Remembering why data regulations are implemented in the first place

These logistical and financial costs make this seem too big a task for most organisations to even contemplate. Even for those attempting to adhere, the temptation to treat the road to compliance as a tick-box exercise is understandable. However, it is important to remember why regulations are introduced in the first place.

Regulations are designed and introduced to confront a particular need or threat that is impacting organisations and the public. Therefore, regarding them purely as a tick-box exercise to secure adherence means that companies are missing the point and putting data and customers at risk.

The tick-box route also means that once adherence is secured it tends to be forgotten about, thought of as a completed task, allowing the IT team and the company as a whole to take their ‘foot off the gas’. In reality, regulation has to be an ongoing process.

One just has to look at the recent headlines about the Synnovis ransomware attack on the NHS to see why it is so critical to have ongoing systems in place designed to keep data safe. With cybercriminals using increasingly sophisticated methods to secure access to data, including, in this case, using third-party suppliers to circumnavigate front-line defences, the healthcare sector cannot afford to treat regulations as a tick-box exercise.

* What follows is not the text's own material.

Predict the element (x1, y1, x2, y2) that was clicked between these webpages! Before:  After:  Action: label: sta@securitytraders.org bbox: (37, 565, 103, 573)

Current methods mean it is hard for the healthcare sector to ‘Excel’ at adherence

Alongside the ongoing process of data regulation adherence, organisations are also struggling with their current regulation solutions. Many are still utilising Excel forms, which whilst recording information, cannot be regarded as an effective method of ensuring ongoing adherence nor ensuring data security. Equally, whilst Excel can be used as a risk register, it does not allow organisations to identify and subsequently manage risk as part of the same solution, which stifles the adoption of Excel as a holistic solution.

Data champions

At the heart of successful compliance are people. By utilising a company’s organizational design and working intimately with employees by making them ‘Data Champions, ’ organisations can empower staff to take responsibility for adherence. Too often, those in the healthcare sector place the responsibility on one person or department to ensure compliance. However, Data Champions working in specific departments throughout an organisation can have a much better overview of where the risk lies and what needs to be implemented to close vulnerabilities.

Making compliance a part of everyday life, or as it’s sometimes known, ‘data protection by design and default’, means that it becomes a much more manageable task, rather than a daunting one. Alongside this, implementing a solution that can help manage the policies brought in to deal with data protection risks (and also keep a record of who owns the policies as well as, crucially, who has read and understood the policies) means that suddenly organisations have a more accurate and comprehensive overview of how the company sits in terms of its adherence to regulation.

With Data Champions in place, implementing a solution that allows an overview on one dashboard of risks, reports, policies and adherence, all whilst keeping all staff members advised on what the latest threats look like and what their role is in ongoing compliance, is a logical next step. Education is a key element of adherence. Data Champions can speak to their specific teams to ensure that each member knows what risks impact their department, and so data protection by design and default naturally comes into being.

Regulations are not going away. In fact, the regulatory landscape for the healthcare sector is going to get more complicated and rigorous. Therefore, turning to affordable solutions that can help ensure compliance while empowering employees to take responsibility, keeping data safe, and allowing frontline services to continue is a sensible choice.